(Listed records Opens)

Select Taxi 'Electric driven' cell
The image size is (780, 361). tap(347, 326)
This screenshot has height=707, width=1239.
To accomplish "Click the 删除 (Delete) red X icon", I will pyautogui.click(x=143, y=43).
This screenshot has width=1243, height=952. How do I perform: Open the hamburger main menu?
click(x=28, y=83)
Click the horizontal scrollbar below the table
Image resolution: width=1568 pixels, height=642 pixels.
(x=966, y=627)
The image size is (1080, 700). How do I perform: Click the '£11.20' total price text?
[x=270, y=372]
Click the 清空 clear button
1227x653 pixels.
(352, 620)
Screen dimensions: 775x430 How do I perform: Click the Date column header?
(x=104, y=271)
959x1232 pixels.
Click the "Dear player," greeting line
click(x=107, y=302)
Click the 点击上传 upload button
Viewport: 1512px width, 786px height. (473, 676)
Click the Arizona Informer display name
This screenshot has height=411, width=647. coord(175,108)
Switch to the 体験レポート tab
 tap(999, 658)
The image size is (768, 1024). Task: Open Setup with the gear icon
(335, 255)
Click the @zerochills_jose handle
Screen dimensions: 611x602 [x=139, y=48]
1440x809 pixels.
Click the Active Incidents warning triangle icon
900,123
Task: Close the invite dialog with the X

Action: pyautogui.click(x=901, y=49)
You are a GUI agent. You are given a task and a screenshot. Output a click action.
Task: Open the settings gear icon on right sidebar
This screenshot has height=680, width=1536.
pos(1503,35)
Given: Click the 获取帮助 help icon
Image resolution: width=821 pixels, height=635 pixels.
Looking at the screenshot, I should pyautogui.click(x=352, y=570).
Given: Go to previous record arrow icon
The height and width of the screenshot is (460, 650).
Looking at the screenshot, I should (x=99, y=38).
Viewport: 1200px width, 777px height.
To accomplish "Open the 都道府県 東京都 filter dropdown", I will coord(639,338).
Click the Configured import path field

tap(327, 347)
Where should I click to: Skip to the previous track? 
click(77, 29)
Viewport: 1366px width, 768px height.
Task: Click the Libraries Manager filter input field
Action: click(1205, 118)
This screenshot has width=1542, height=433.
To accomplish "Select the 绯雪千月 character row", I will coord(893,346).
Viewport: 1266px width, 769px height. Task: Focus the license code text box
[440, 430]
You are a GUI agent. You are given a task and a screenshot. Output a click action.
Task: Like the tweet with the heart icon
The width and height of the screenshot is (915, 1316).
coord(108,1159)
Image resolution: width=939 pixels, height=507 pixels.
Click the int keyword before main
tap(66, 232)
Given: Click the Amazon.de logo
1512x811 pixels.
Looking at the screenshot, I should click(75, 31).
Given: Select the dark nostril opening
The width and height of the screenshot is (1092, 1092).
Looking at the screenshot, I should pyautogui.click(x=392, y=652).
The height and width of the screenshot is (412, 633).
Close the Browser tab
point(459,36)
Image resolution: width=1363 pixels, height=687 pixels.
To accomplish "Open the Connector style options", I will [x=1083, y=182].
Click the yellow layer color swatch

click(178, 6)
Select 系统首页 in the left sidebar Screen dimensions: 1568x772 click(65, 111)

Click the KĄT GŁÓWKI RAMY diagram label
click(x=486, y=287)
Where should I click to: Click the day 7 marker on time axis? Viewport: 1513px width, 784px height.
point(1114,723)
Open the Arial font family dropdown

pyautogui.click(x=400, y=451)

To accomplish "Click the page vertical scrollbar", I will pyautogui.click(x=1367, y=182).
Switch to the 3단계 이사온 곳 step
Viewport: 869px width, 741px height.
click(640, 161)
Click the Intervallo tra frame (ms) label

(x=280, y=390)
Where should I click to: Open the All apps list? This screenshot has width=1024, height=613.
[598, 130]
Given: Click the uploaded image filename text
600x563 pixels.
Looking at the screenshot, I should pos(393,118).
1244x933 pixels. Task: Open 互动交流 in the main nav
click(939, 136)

(Listed records Closes)

> [Aim of the task]:
Reproduce the records above in full, without altering a single character.

> [Response area]:
Select Taxi 'Electric driven' cell
The image size is (780, 361). tap(347, 326)
This screenshot has height=707, width=1239.
To accomplish "Click the 删除 (Delete) red X icon", I will pyautogui.click(x=143, y=43).
This screenshot has width=1243, height=952. How do I perform: Open the hamburger main menu?
click(x=28, y=83)
Click the horizontal scrollbar below the table
Image resolution: width=1568 pixels, height=642 pixels.
(x=966, y=627)
The image size is (1080, 700). How do I perform: Click the '£11.20' total price text?
[x=270, y=372]
Click the 清空 clear button
1227x653 pixels.
(352, 620)
Screen dimensions: 775x430 How do I perform: Click the Date column header?
(x=104, y=271)
959x1232 pixels.
Click the "Dear player," greeting line
click(x=107, y=302)
Click the 点击上传 upload button
Viewport: 1512px width, 786px height. (473, 676)
Click the Arizona Informer display name
This screenshot has height=411, width=647. coord(175,108)
Switch to the 体験レポート tab
 tap(999, 658)
The image size is (768, 1024). Task: Open Setup with the gear icon
(335, 255)
Click the @zerochills_jose handle
Screen dimensions: 611x602 [x=139, y=48]
1440x809 pixels.
Click the Active Incidents warning triangle icon
900,123
Task: Close the invite dialog with the X

Action: pyautogui.click(x=901, y=49)
You are a GUI agent. You are given a task and a screenshot. Output a click action.
Task: Open the settings gear icon on right sidebar
This screenshot has height=680, width=1536.
pos(1503,35)
Given: Click the 获取帮助 help icon
Image resolution: width=821 pixels, height=635 pixels.
Looking at the screenshot, I should pyautogui.click(x=352, y=570).
Given: Go to previous record arrow icon
The height and width of the screenshot is (460, 650).
Looking at the screenshot, I should (x=99, y=38).
Viewport: 1200px width, 777px height.
To accomplish "Open the 都道府県 東京都 filter dropdown", I will coord(639,338).
Click the Configured import path field

tap(327, 347)
Where should I click to: Skip to the previous track? 
click(77, 29)
Viewport: 1366px width, 768px height.
Task: Click the Libraries Manager filter input field
Action: click(1205, 118)
This screenshot has width=1542, height=433.
To accomplish "Select the 绯雪千月 character row", I will coord(893,346).
Viewport: 1266px width, 769px height. Task: Focus the license code text box
[440, 430]
You are a GUI agent. You are given a task and a screenshot. Output a click action.
Task: Like the tweet with the heart icon
The width and height of the screenshot is (915, 1316).
coord(108,1159)
Image resolution: width=939 pixels, height=507 pixels.
Click the int keyword before main
tap(66, 232)
Given: Click the Amazon.de logo
1512x811 pixels.
Looking at the screenshot, I should click(75, 31).
Given: Select the dark nostril opening
The width and height of the screenshot is (1092, 1092).
Looking at the screenshot, I should pyautogui.click(x=392, y=652).
The height and width of the screenshot is (412, 633).
Close the Browser tab
point(459,36)
Image resolution: width=1363 pixels, height=687 pixels.
To accomplish "Open the Connector style options", I will [x=1083, y=182].
Click the yellow layer color swatch

click(178, 6)
Select 系统首页 in the left sidebar Screen dimensions: 1568x772 click(65, 111)

Click the KĄT GŁÓWKI RAMY diagram label
click(x=486, y=287)
Where should I click to: Click the day 7 marker on time axis? Viewport: 1513px width, 784px height.
point(1114,723)
Open the Arial font family dropdown

pyautogui.click(x=400, y=451)

To accomplish "Click the page vertical scrollbar", I will pyautogui.click(x=1367, y=182).
Switch to the 3단계 이사온 곳 step
Viewport: 869px width, 741px height.
click(640, 161)
Click the Intervallo tra frame (ms) label

(x=280, y=390)
Where should I click to: Open the All apps list? This screenshot has width=1024, height=613.
[598, 130]
Given: Click the uploaded image filename text
600x563 pixels.
Looking at the screenshot, I should pos(393,118).
1244x933 pixels. Task: Open 互动交流 in the main nav
click(939, 136)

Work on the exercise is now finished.